Analysis and Experiments

In this lab, we aim to explore advanced deployment strategies using ArgoCD and Prometheus. We will set up and configure ArgoCD to visualize rollouts, deploy a metrics server for monitoring, and integrate Prometheus and Grafana for sophisticated monitoring and analysis. Additionally, we will implement canary deployments with experiments and analysis to ensure the stability and performance of our applications before fully rolling them out to production. This comprehensive approach will help us achieve reliable and efficient continuous delivery in our Kubernetes environment.

Stage 0 - Prepwork

As part of the prep work, we will minimize the footprint of the application set by deploying only the vote app in the prod namespace as well as install the argo rollout extenstion so that we could visualize rollouts right from ArgoCD.

Minimize ApplicationSet Footprint

We will minimize the footprint of the application set by deploying only the vote app in the prod namespace. This is to avoid overloading our lab environment created with KIND with minimal resources.

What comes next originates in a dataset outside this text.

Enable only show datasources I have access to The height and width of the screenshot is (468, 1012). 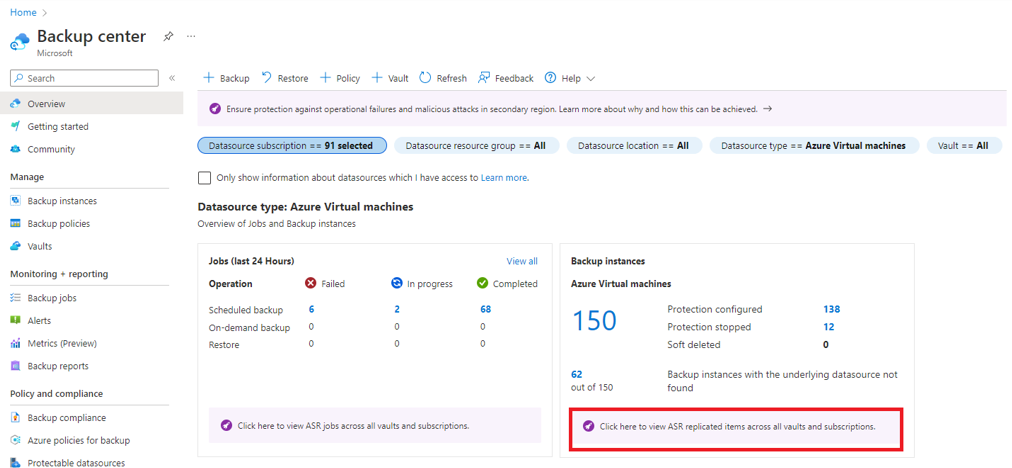(205, 178)
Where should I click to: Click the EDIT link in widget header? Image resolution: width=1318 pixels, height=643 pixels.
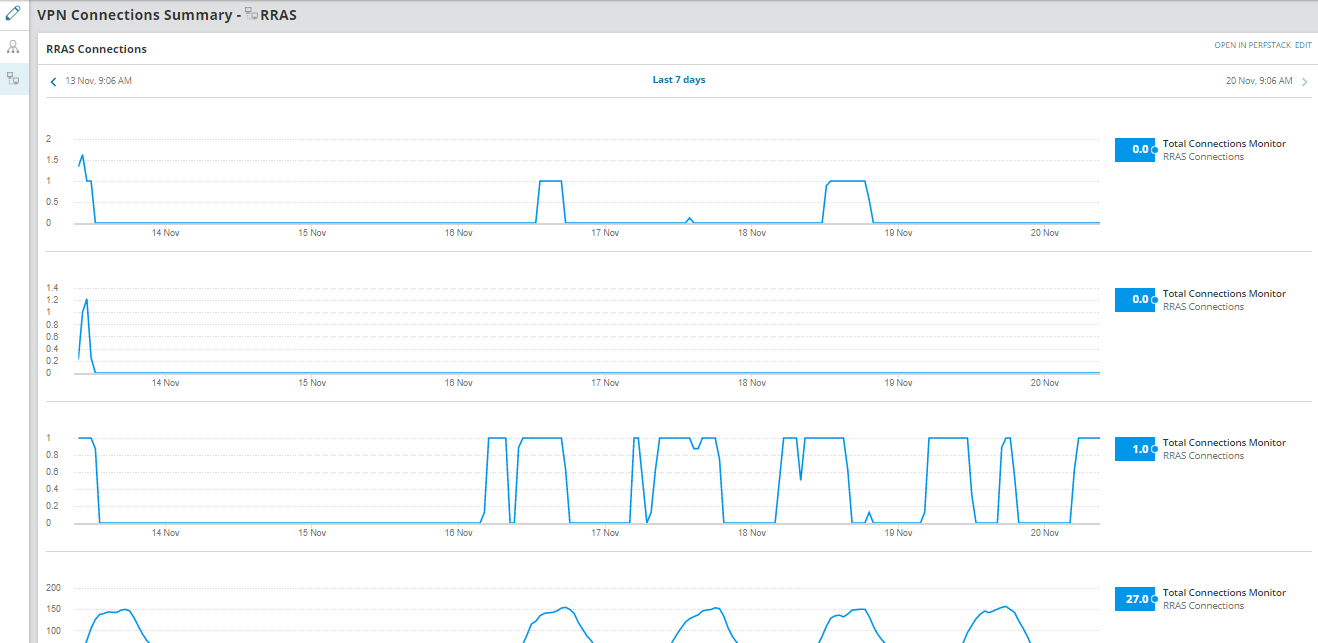[x=1303, y=46]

Delete the previous appset and clean up the application deployments using,

kubectl delete appset instavote -n argocd 

Reconfigure the appset to launch only vote app in prod. You could use this code as reference

wget -c https://gist.githubusercontent.com/initcron/a5928b1fc4fad138045d88135faf0e44/raw/0e4bc43e3ee4c79c5c7075a03f34c01441fa6376/instavote-appset-vote-prod.yaml

kubectl apply -f instavote-appset-vote-prod.yaml

validate

kubectl get appset,app -n argocd    

Setup ArgoCD Extension for Rollout Visualization

To apply the ArgoCD server patch to install the Argo Rollouts extension, follow these steps:

Step 1: Save the Patch to a File

Create a new YAML file, e.g., argocd-rollouts-extension-patch.yaml, and add the following content:

apiVersion: apps/v1
kind: Deployment
metadata:
  name: argocd-server
  namespace: argocd
spec:
  template:
    spec:
      initContainers:
        - name: rollout-extension
          image: quay.io/argoprojlabs/argocd-extension-installer:v0.0.5
          env:
            - name: EXTENSION_URL
              value: 'https://github.com/argoproj-labs/rollout-extension/releases/download/v0.3.5/extension.tar'
          volumeMounts:
            - mountPath: /tmp/extensions/
              name: extensions
          securityContext:
            allowPrivilegeEscalation: false
      containers:
        - name: argocd-server
          volumeMounts:
            - mountPath: /tmp/extensions/
              name: extensions
      volumes:
        - name: extensions
          emptyDir: {}

Step 2: Apply the Patch

You could add the rollout extenstion so that you could view the progress of canary/blue/green deployments right from ArgoCD UI.

Run the following command to apply the patch to the argocd-server deployment:

kubectl patch deployment argocd-server -n argocd --patch-file argocd-rollouts-extension-patch.yaml

Step 3: Restart the ArgoCD Server

After applying the patch, restart the ArgoCD server to ensure changes take effect:

kubectl rollout restart deployment argocd-server -n argocd

Step 4: Verify the Deployment Check if the argocd-server deployment includes the new initContainers section:

kubectl get deployment argocd-server -n argocd -o yaml | grep -A 10 "initContainers:"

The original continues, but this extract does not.